OTOH when we have smaller and more focused collections of information such as
programming documentation or catalogues of similar products we tend to find it
easier to navigate with categorical listings or simpler search algorithms.

------
xntrk
Every time I see a article like this I think back to my frist programming
class in high school. The teacher asked us a simple homework question.
Describe all of the steps it takes to make a sandwich.

This seems like a simple task. Get all the ingredients and put them together.
This is simple to explain to human because they can make choices on their own
and generally understand how a food is constructed. But when are are trying to
teach a robot how to make a sandwich you have to exaplain every little detail
because it doesn't understand that bread comes in a plastic bag or how to open
it, or where the fridge is, or not make the sandwich on the floor.

Everyone in the class got the question wrong because they were all missing
details.

I believe that code is going to be around for a very long time because it is
currently the only way to truely express 'exactly' what you mean.

------
coldcode
As the author of Trapeze (spreadsheet like application from way back then) is
was nice to be mentioned.
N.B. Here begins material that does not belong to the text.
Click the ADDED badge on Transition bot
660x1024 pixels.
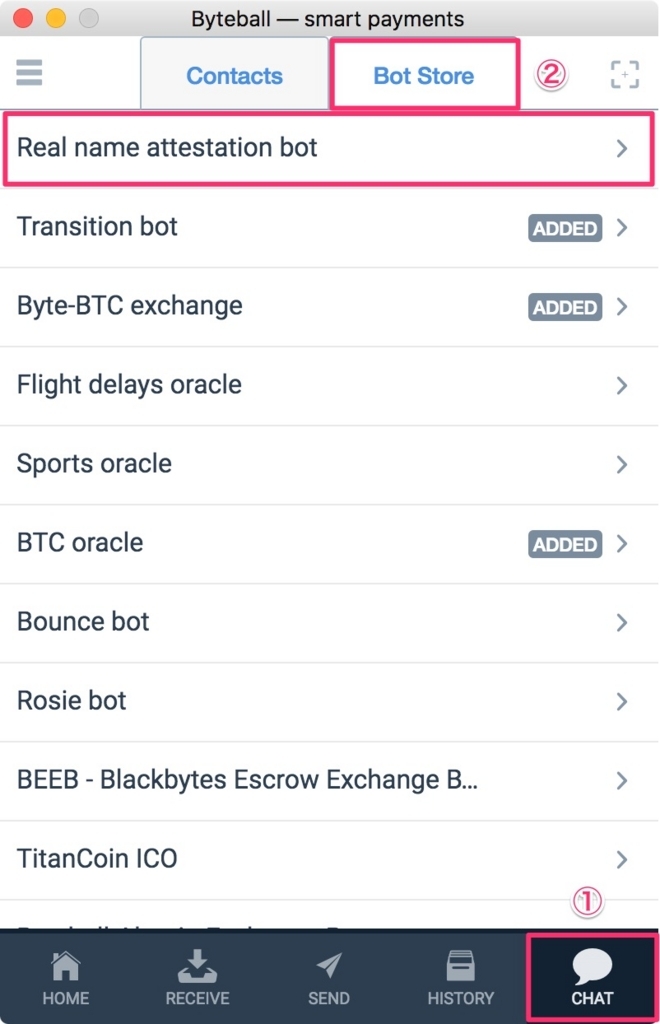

People have been trying to make coding go away even
before I started coding and so far it's still moving more in the opposite
direction.

------
Zigurd
I was about to respond to his claims by pointing out that spreadsheets are a
gateway drug for coding and that everyone who tries to do things without
coding ends up coding.

Code is remarkably universal. The article claims spreadsheets are an example
of a post-coding tool, but they, and his other examples, really aren't.
Notably, "visual programming" has been a failure. I expect the end of coding
to be presaged by things that break the linear symbolic language model. There
are no such successful things.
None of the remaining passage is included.